Evidemment, il n’en est rien. Nous n’avons nullement été persécutés, et c’est en toute légalité que nous sommes partis de chez nous, sans plus de tracasseries administratives qu’on ne peut en attendre de la bureaucratie en général, et de la nôtre en particulier. Tant pis si c’est une déception.
Je n’ai pas non plus d’histoires horribles à raconter sur ma vie aux Etats-Unis. Littéralement, je n’ai jamais eu à souffrir d’être juif ; je veux dire qu’on ne m’a ni frappé ni maltraité de quelque façon que ce soit. En revanche, j’ai été maintes fois provoqué, ouvertement par les jeunes butors, plus subtilement par les gens instruits. Mais j’acceptais ; pour moi, ces choses faisaient inévitablement partie d’un univers que je ne pouvais changer.

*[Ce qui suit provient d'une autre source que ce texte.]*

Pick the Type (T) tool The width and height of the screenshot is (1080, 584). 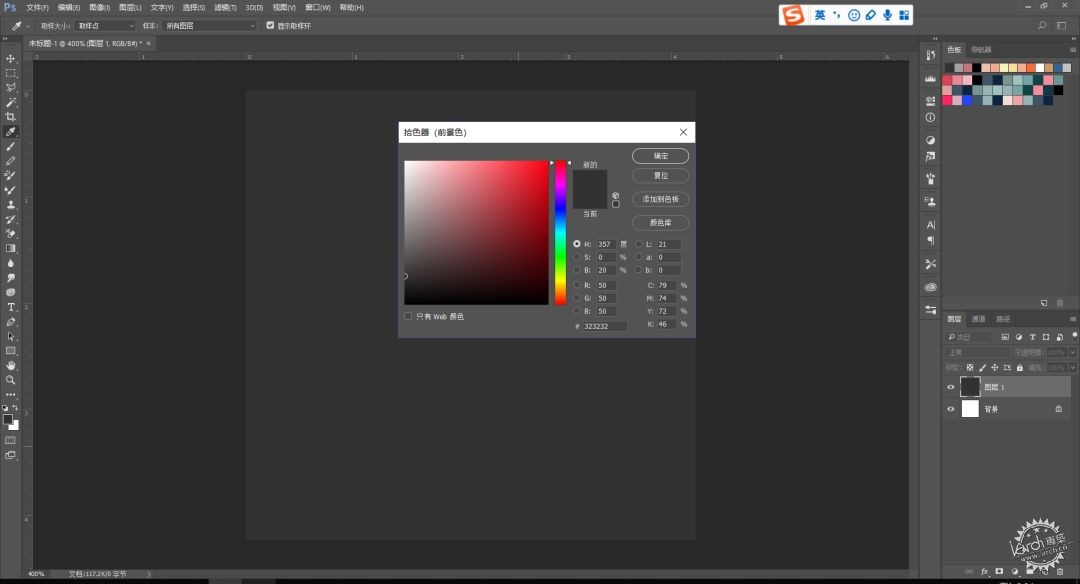point(10,307)
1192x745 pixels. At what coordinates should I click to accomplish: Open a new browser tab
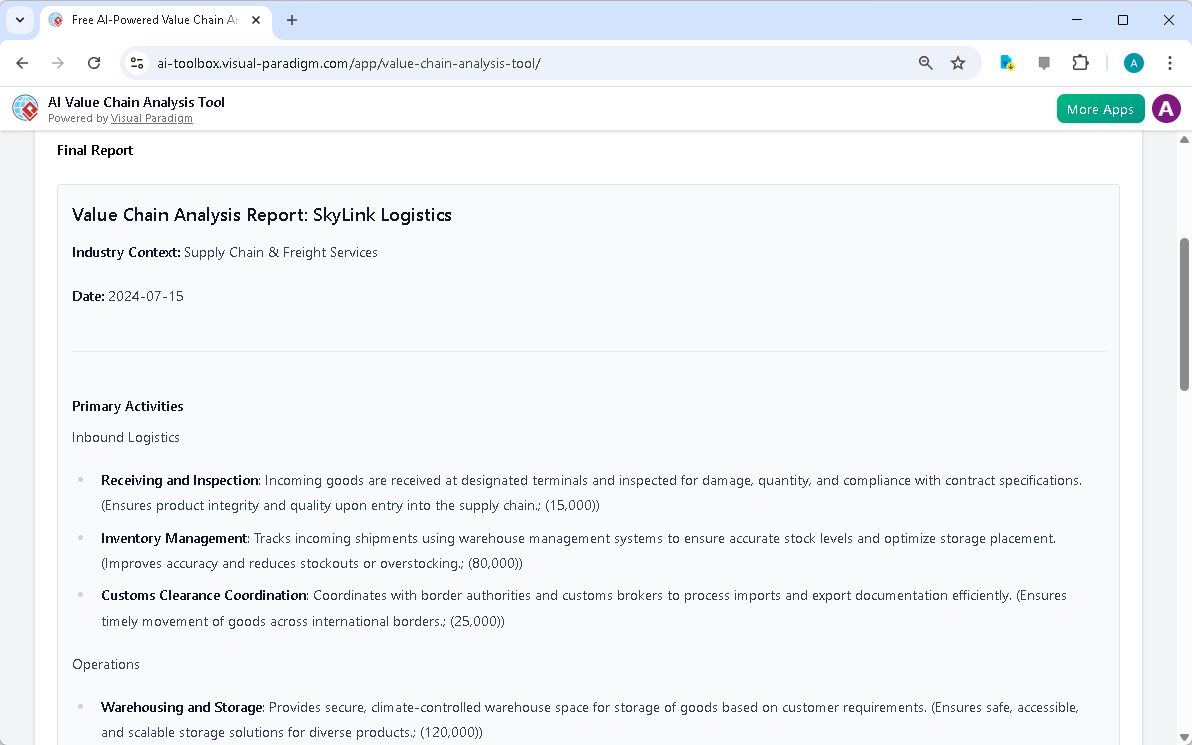click(291, 20)
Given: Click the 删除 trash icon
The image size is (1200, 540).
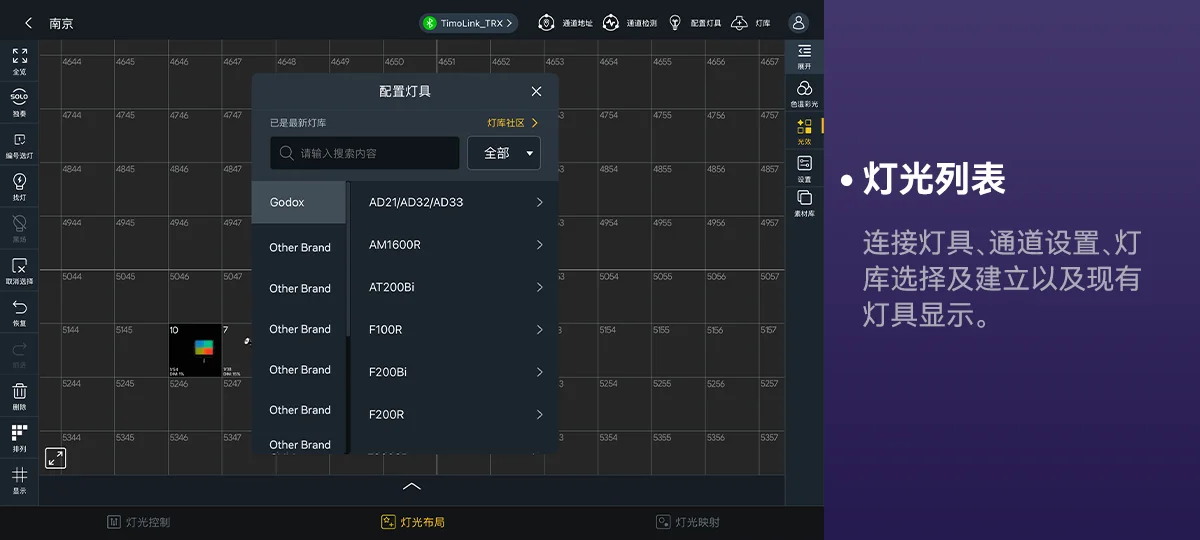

Je savais aussi que de vastes secteurs de la société américaine me resteraient fermés parce que j’étais juif, mais qu’il en allait ainsi dans toutes les sociétés chrétiennes, et cela depuis deux mille ans ; là encore, cela faisait partie des choses de la vie. Difficile à supporter en revanche fut le sentiment d’insécurité permanente, et parfois même de terreur, face à ce qui se passait dans le monde. Je veux parler ici des années 30 et de l’ascension d’Hitler, avec sa folie antisémite toujours plus féroce et toujours plus meurtrière.
Nul Juif américain ne pouvait ignorer alors que, d’abord en Allemagne, puis en Autriche, les Juifs étaient constamment humiliés, maltraités, emprisonnés, torturés et assassinés simplement parce qu’ils étaient juifs. Nous ne pouvions fermer les yeux sur le fait que des partis « naziisants » voyaient le jour dans d’autres régions d’Europe en faisant de l’antisémitisme leur maître mot. Même la France et la Grande-Bretagne furent touchées ; toutes deux virent l’émergence d’un parti de type fasciste, et toutes deux avaient déjà un lourd passé en matière d’antisémitisme.
Nous n’étions pas même en sécurité aux Etats-Unis, pays où sévissait en permanence un antisémitisme sous-jacent et qui n’était pas à l’abri d’une bouffée de violence occasionnelle chez les gangs de rue les plus frustes. Là aussi existait une certaine attirance pour le nazisme. Ne parlons pas du German-American Bund, cette antenne déclarée des nazis, mais on a pu entendre des individus comme le père Charles Coughlin, ou encore Charles Lindbergh, exprimer ouvertement des opinions antisémites. Sans parler des mouvements fascisants autochtones qui se rassemblaient autour de la bannière de l’antisémitisme.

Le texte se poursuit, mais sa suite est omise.